— AIM OF THE TASK —
How do the lines read from the one holding "The image size is (661, 1000)." through the last line of the listing? Set them down exactly, pictures omitted.
↓
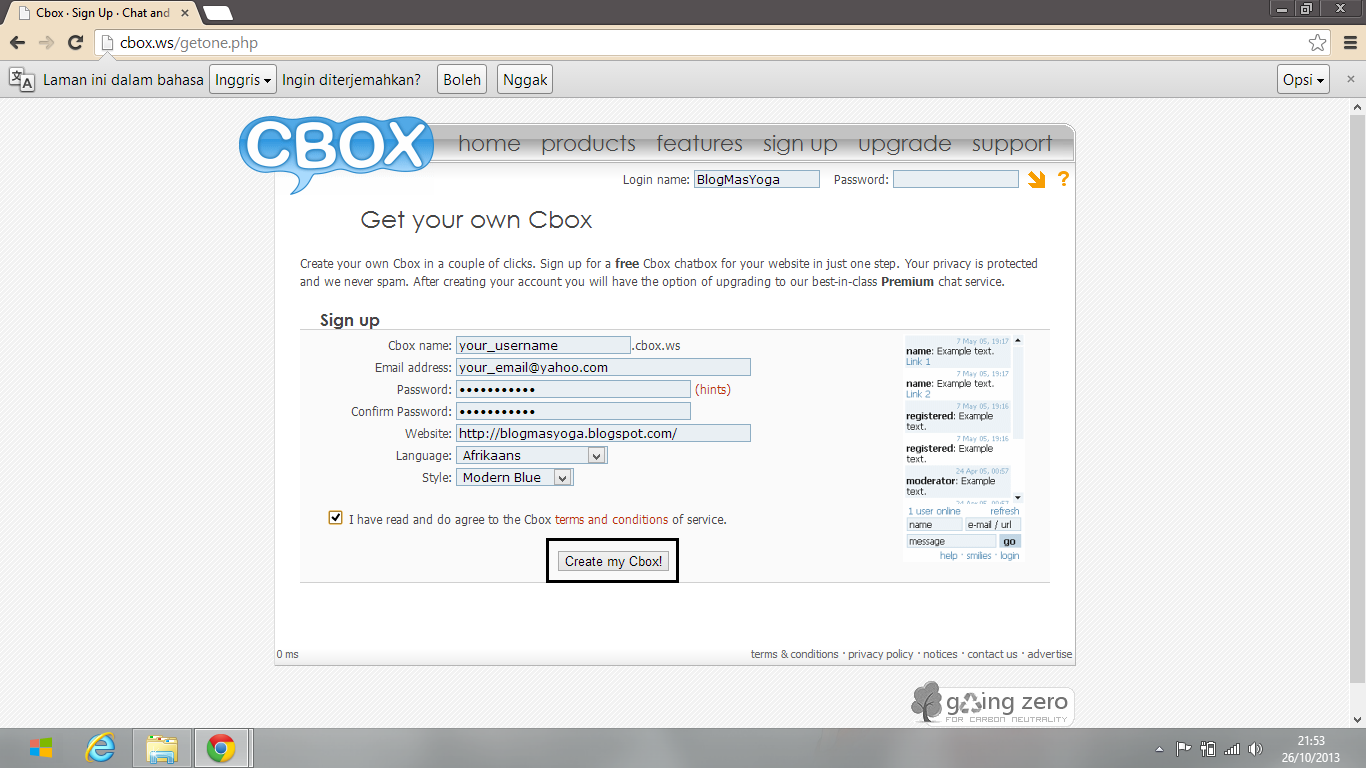Open Chrome menu via the hamburger icon
The height and width of the screenshot is (768, 1366).
pyautogui.click(x=1352, y=43)
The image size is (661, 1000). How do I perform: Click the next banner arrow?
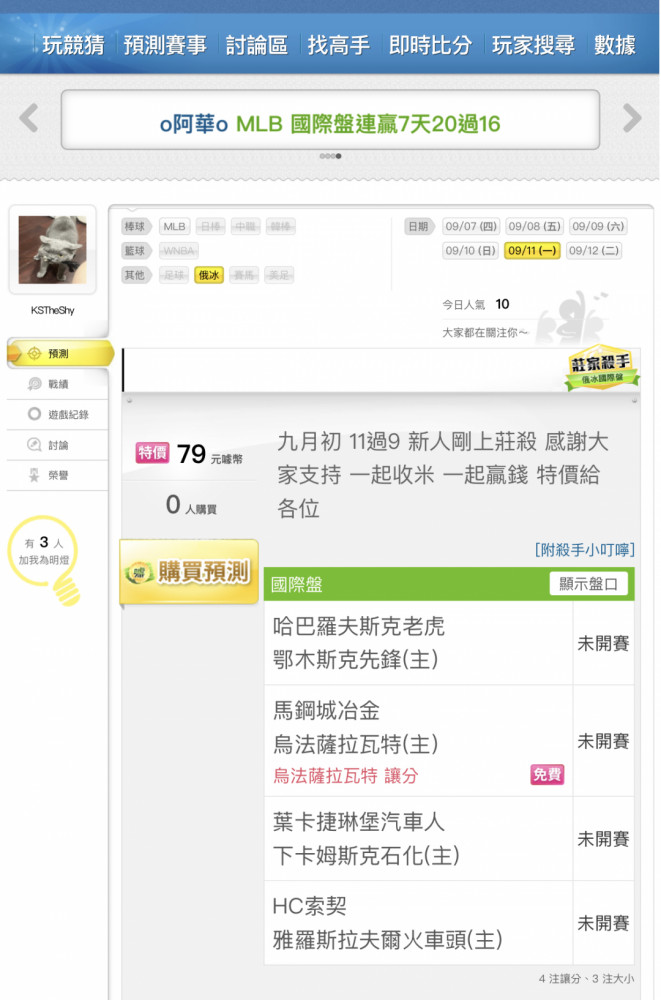(x=632, y=118)
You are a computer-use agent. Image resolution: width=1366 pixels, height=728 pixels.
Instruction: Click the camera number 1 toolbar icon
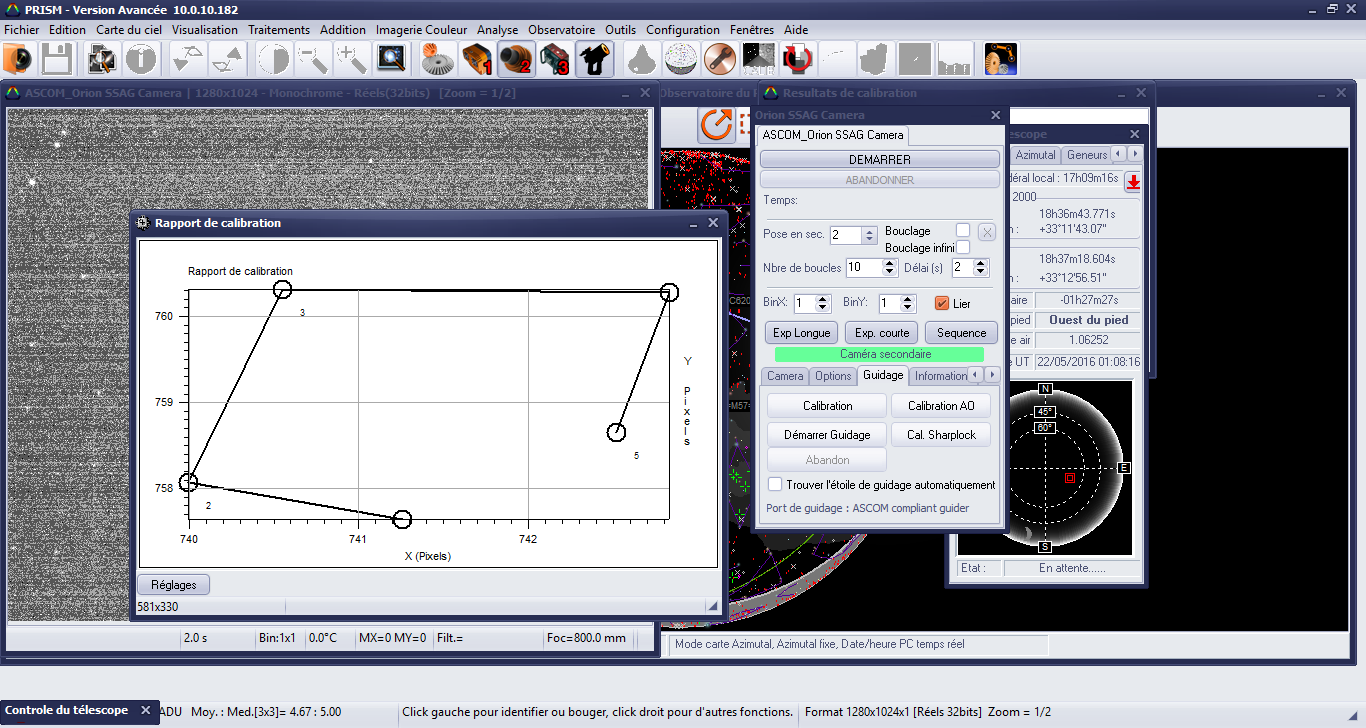click(477, 60)
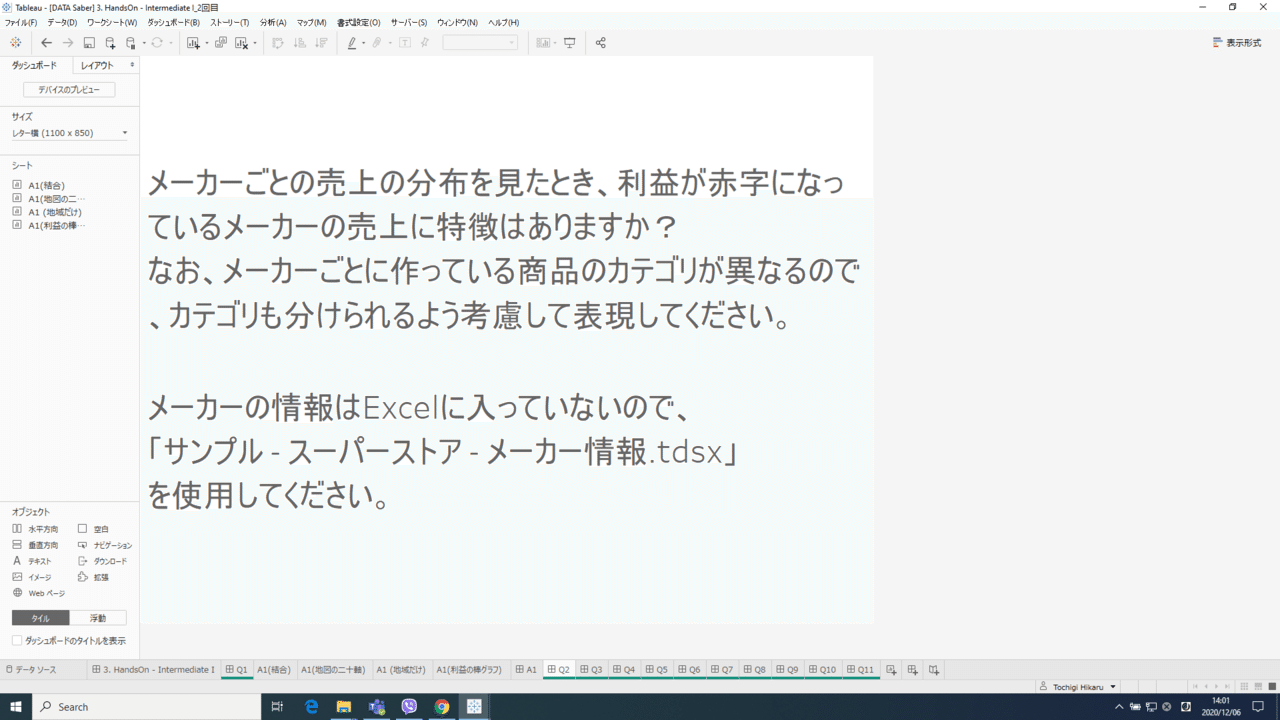Save the workbook with the toolbar save icon
The image size is (1280, 720).
click(88, 43)
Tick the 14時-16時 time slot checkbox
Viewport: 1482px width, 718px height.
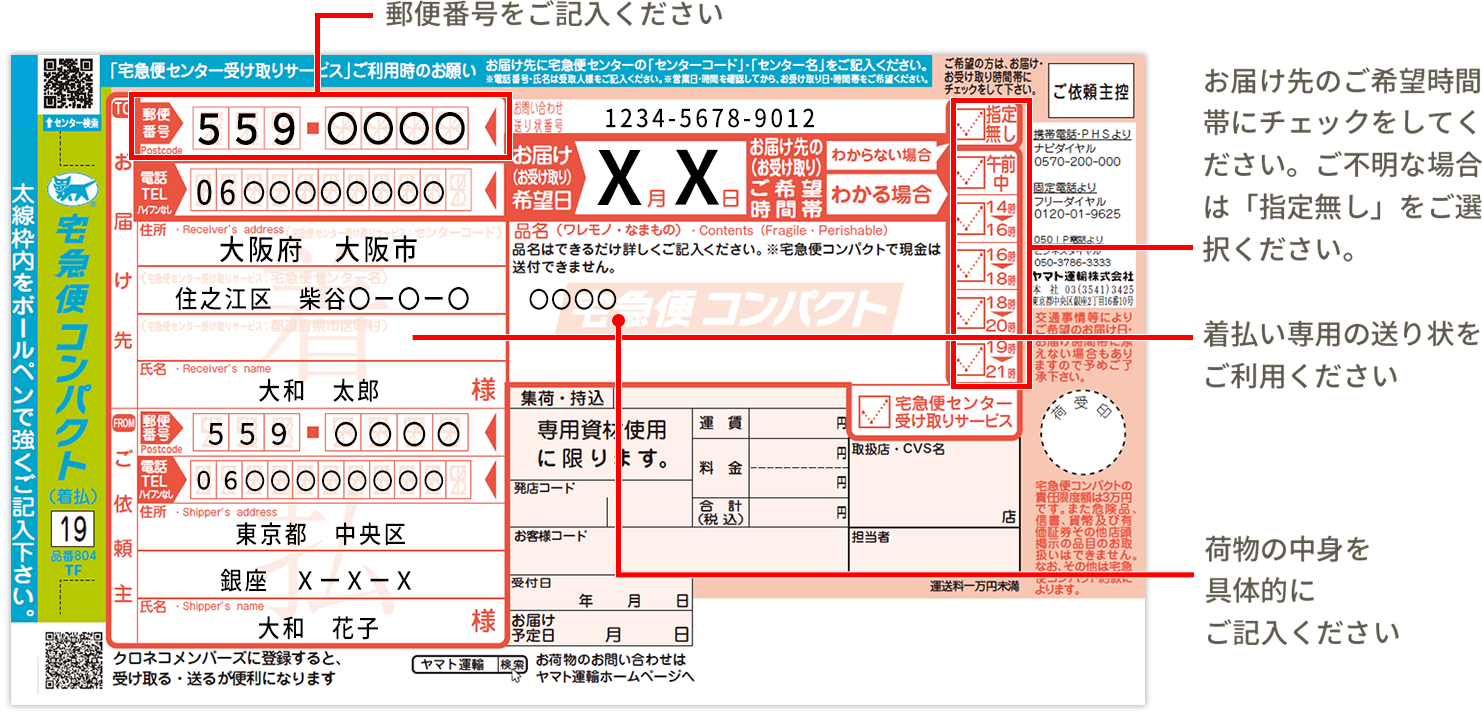971,221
↑
— RESULT OF THIS TASK —
The image size is (661, 1000). How do I perform: Click the next banner arrow?
(x=632, y=118)
You are a computer-use agent. Image resolution: width=1366 pixels, height=728 pixels.
Instruction: Click the camera number 1 toolbar icon
click(477, 60)
Save the workbook with the toolbar save icon
The image size is (1280, 720).
click(88, 43)
Tick the 14時-16時 time slot checkbox
Viewport: 1482px width, 718px height.
971,221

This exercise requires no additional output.